-- Opening Marker --

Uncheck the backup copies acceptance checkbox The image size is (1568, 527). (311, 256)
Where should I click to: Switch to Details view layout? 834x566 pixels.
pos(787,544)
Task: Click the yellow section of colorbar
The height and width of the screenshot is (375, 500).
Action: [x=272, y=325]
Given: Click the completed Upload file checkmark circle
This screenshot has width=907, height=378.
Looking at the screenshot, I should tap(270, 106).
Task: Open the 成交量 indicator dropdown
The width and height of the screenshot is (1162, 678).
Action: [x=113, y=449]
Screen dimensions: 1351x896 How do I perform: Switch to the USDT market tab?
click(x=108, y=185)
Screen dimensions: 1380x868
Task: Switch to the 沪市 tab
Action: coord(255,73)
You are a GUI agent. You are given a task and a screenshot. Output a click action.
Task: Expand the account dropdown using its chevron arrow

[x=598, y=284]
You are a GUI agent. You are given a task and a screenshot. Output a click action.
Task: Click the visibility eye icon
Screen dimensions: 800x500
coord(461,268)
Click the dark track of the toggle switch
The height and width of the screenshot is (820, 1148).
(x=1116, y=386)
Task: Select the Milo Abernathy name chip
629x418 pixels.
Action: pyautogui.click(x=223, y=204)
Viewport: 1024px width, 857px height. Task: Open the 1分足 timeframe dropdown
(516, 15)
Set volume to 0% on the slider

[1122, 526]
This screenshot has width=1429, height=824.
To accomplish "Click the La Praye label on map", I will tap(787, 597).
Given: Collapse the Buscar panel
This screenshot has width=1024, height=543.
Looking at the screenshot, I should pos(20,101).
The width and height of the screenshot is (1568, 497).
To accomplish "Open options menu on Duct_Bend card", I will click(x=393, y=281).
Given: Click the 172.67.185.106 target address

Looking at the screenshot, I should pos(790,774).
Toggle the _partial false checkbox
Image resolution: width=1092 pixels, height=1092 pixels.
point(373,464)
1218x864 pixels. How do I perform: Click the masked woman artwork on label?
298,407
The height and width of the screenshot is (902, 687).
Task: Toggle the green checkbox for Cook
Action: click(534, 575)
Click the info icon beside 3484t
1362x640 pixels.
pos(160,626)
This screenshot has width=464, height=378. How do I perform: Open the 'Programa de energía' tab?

-- Closing Marker --

**About this task:** After locating the line that contains "Image resolution: width=1092", print that line and every one after it through the last line of the listing, exactly.

**Reply to the task:**
Image resolution: width=1092 pixels, height=1092 pixels.
point(373,464)
1218x864 pixels. How do I perform: Click the masked woman artwork on label?
298,407
The height and width of the screenshot is (902, 687).
Task: Toggle the green checkbox for Cook
Action: click(534, 575)
Click the info icon beside 3484t
1362x640 pixels.
pos(160,626)
This screenshot has width=464, height=378. How do I perform: Open the 'Programa de energía' tab?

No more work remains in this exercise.